This paper is comparing AWS Rekognition, Google Cloud Vision, and Azure Computer Vision. I tried Google and Azure. I also tried clarifai.
To get 100% accuracy I ended up building my own service, and doing some really unconventional things. I used tensorflow, but I may rewrite the whole thing in pytorch.
I tried using neural architecture search but it was a dead end.
The key for me was training data distribution search.
The ML hype train has led to a frustrating amount of throwing the baby out with the bathwater, where people who should know better decide to use ML for more things than is reasonable (something something "end-to-end").
Ideally, ML should be used for a few very specific tasks, and then classical machine vision / geometric analysis / plain old logic should be doing the rest. If you don't do it this way, you eventually end up with the problems described in this paper, where performance is inconsistent and impossible to debug, and nobody can tell you what's going on or why.
Because all of the factors are known you could almost do pixel counts and compare to "true" circles (no need for AI models), any washers that didn't meet the critera were pneumatically puffed off of the line from an air hose.
Any tech that you think shows the most promise?
Like mentioned in another comment, targeted application of AI/ML can provide excellent results when the expectation is carefully defined and the objective is clearly stated.

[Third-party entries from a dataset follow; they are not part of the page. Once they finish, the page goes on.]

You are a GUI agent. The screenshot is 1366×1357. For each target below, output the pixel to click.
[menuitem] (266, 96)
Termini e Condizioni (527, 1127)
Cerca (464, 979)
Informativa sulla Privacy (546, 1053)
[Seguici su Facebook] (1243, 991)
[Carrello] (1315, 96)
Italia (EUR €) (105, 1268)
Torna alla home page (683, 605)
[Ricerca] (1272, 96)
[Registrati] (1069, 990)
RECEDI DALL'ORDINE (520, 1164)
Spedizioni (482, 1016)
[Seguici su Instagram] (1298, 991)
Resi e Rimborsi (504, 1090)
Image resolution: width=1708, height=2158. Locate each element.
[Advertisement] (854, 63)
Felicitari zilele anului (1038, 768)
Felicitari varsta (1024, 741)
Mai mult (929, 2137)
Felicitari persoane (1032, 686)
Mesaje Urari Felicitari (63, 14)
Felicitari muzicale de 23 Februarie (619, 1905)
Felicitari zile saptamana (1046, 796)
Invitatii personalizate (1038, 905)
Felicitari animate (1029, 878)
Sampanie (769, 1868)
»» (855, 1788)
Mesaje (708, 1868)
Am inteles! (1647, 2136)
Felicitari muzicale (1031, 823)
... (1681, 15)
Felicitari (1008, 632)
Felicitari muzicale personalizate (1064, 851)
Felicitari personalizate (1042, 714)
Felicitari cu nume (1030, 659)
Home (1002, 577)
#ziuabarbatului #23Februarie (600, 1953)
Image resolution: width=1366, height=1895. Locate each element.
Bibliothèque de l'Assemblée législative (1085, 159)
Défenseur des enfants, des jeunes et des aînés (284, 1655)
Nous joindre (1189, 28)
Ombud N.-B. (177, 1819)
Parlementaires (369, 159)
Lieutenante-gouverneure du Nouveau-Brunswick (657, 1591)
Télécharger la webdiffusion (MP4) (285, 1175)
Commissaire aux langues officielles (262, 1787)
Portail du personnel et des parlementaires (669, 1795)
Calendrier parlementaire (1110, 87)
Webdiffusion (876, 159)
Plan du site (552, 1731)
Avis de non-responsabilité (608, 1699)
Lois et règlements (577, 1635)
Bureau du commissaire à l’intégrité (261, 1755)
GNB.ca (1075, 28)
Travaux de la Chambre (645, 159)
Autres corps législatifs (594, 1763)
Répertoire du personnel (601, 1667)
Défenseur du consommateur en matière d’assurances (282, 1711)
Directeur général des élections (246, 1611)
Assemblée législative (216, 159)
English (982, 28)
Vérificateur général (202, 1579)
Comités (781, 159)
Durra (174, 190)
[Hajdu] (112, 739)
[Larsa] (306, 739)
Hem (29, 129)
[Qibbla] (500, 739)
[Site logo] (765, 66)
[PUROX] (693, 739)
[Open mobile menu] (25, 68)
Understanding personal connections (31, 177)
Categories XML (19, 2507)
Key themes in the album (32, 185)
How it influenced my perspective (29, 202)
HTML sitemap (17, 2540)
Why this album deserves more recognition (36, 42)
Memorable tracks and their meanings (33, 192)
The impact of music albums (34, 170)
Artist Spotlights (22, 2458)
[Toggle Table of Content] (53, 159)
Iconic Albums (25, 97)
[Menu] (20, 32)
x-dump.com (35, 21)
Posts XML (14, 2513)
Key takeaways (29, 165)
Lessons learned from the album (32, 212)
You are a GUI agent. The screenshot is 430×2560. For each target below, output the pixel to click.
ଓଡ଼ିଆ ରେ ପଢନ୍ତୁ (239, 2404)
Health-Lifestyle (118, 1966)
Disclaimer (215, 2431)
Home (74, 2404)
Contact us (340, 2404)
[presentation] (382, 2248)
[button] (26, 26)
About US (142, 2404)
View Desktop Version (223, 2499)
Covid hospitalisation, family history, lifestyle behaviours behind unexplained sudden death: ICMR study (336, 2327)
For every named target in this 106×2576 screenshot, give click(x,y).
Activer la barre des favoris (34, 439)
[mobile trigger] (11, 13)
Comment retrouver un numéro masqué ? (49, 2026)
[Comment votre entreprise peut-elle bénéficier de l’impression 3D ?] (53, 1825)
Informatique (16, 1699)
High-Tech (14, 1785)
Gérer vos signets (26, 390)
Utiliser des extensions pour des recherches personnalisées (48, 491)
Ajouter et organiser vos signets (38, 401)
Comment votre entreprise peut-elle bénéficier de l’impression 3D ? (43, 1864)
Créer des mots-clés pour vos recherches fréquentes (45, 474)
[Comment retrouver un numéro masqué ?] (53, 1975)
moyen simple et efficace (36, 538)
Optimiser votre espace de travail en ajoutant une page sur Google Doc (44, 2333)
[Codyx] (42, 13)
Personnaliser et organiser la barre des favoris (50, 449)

Many AI/ML proponents jump directly to a 'black box' attitude where a product enters one side and leaves the other side and a smiley or frown face tells you if the product is good or bad. There are no definitions of dimensional tolerances nor geometric features. It's just good or bad based on the training model. But unfortunately, GIGO applies very strongly to the training model.
The comments here (so far) address "does DeepLearning image analysis work" .. which is a broader question than what is being addressed in the paper.. Importantly, other kinds of image analysis methods, including other ML approaches, are not being compared..
The authors seem to be raising a bit of an alarm about services like these, reflected in the paper title (weakly):
[RH1] Computer vision services do not respond with consistent outputs between services, given the same input image.
[RH2] The responses from computer vision services are non-deterministic and evolving, and the same service can change its top-most response over time given the same input image.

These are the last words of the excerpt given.